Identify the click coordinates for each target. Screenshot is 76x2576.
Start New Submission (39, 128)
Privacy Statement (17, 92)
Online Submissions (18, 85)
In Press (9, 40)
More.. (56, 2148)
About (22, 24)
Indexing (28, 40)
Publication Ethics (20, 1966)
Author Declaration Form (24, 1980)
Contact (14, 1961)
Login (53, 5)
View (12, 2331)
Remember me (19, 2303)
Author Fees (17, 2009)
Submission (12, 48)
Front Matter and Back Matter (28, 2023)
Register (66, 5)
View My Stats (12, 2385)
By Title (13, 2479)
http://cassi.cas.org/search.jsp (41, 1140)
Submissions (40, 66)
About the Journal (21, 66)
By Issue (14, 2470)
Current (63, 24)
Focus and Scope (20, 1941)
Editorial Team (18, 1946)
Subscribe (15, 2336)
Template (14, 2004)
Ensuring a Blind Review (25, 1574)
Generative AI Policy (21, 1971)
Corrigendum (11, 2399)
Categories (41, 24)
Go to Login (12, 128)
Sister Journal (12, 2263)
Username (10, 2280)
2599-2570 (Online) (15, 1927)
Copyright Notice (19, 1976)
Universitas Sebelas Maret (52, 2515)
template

# # #

▸ Exercise: With nothing left out, transcribe the records above exactly.

▸ Response box:
Identify the click coordinates for each target. Screenshot is 76x2576.
Start New Submission (39, 128)
Privacy Statement (17, 92)
Online Submissions (18, 85)
In Press (9, 40)
More.. (56, 2148)
About (22, 24)
Indexing (28, 40)
Publication Ethics (20, 1966)
Author Declaration Form (24, 1980)
Contact (14, 1961)
Login (53, 5)
View (12, 2331)
Remember me (19, 2303)
Author Fees (17, 2009)
Submission (12, 48)
Front Matter and Back Matter (28, 2023)
Register (66, 5)
View My Stats (12, 2385)
By Title (13, 2479)
http://cassi.cas.org/search.jsp (41, 1140)
Submissions (40, 66)
About the Journal (21, 66)
By Issue (14, 2470)
Current (63, 24)
Focus and Scope (20, 1941)
Editorial Team (18, 1946)
Subscribe (15, 2336)
Template (14, 2004)
Ensuring a Blind Review (25, 1574)
Generative AI Policy (21, 1971)
Corrigendum (11, 2399)
Categories (41, 24)
Go to Login (12, 128)
Sister Journal (12, 2263)
Username (10, 2280)
2599-2570 (Online) (15, 1927)
Copyright Notice (19, 1976)
Universitas Sebelas Maret (52, 2515)
template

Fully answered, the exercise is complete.